For the last two days, I have been attending a workshop. It is being run by an organisation called Jodo Gyan (www.jodogyan.org) for one of the largest players in Education in India. What Jodo Gyan does and what Shahji, one of the principal researchers have been doing is trying to find ways to make Mathematics a relevant experience for children in school. Listening to him and the work of Jodo Gyan, has been an utterly beautiful experience. The joy of seeing an nimble mind in action, humbly but dexterously turning everything you 'know' (have assumed to be true) on its head, without condescending to 'teach' you but just to share an experience or to invite you to explore your own experience, makes for a fascinating learning experience.
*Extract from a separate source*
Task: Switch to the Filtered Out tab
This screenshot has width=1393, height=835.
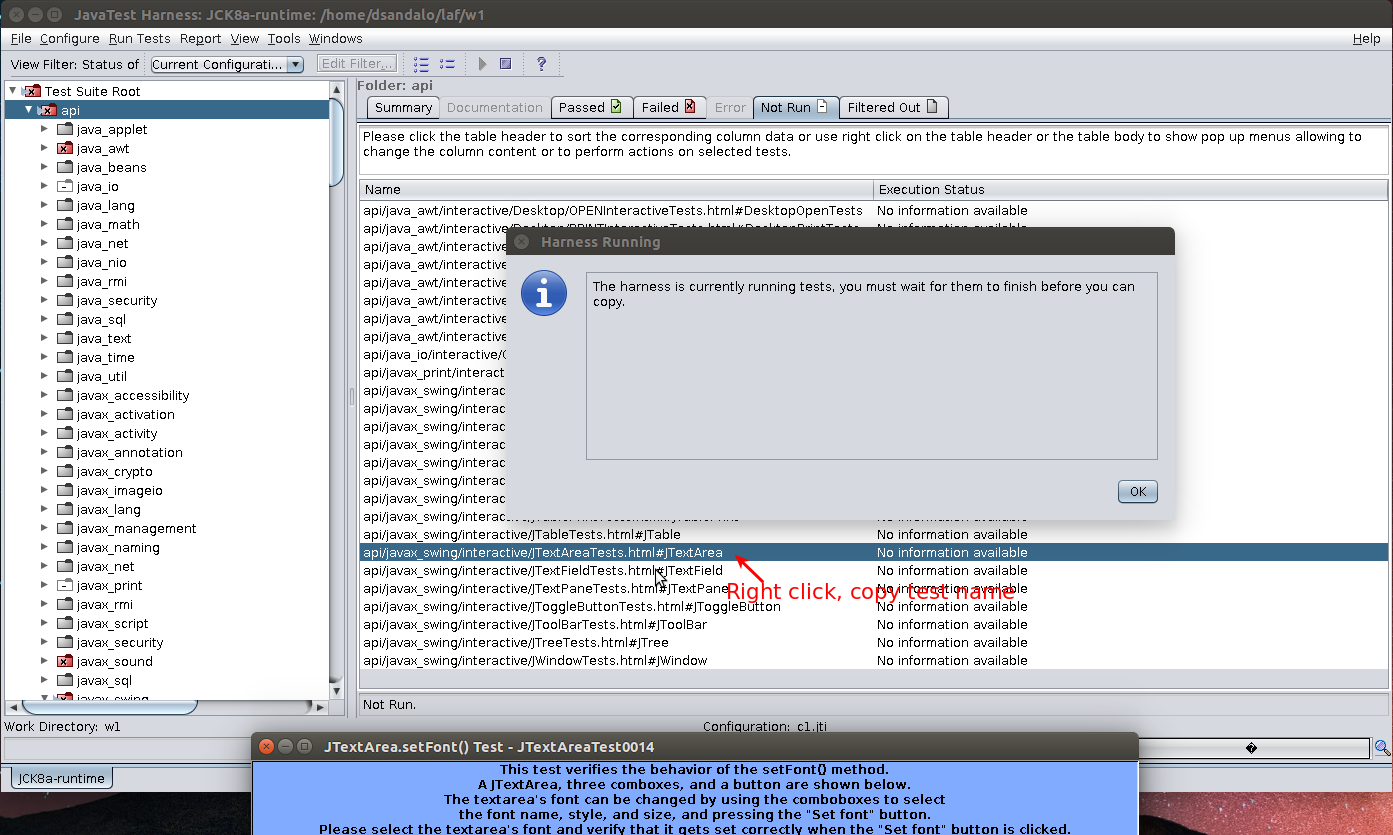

I wanted to draw attention to the model of engagement that so many of us have become much more able to articulate but so few of us can pull it off with grace that only comes from compassion and absolute humility. Schools need to become spaces where the mind, the spirit and life can come together to breathe as one. Teachers unfortunately have little or no experience of this themselves, and so facilitators like Shahji make more impact by example than they do by what they teach. If the magic ingredient is being connected to one's own Self enough to find a reflection of the Self in everyone and everything around us (compassion), and thereby be respectful and humble, therefore be open to learning and actually listen to learners for what they know, so the boundaries of what not to teach expand, then the basic ingredient of sustainable, responsive education is spiritual in its core.

At the core of Conscious Living, is to my mind, mindfulness and an acceptance of the possibility that there is an unknown. Classrooms of the future need to be those that encourage this personal reflection and the comfort/awe of being part of an unknown whole.Then, there will be a chance that 'fun' will cease to be an artificial construction supported with transient tools that are produced and instead become reminiscent of childlike wonder. Then, there is a chance that the complex melts away to give way to the simple (what we give special status today and call 'profound').

Institutionalised education systems, the world-over systematically gun for the exact opposite, today with a much more confusing veneer of condescension for the curriculum I am sharing as well as a supposed shedding of the hard-nosed commercialised packaging that they were initially designed for. So now we have a chaotic middle path that brings with it little understanding of the immense vocabulary/jargon that is used to describe it, as well as total lack of skill or courage to actually inquire enough to change it. For me, it has been worth wondering about:What is worth teaching?What is the natural trajectory of learning for children?What is listening?Who is worth listening to?What needs be accepted?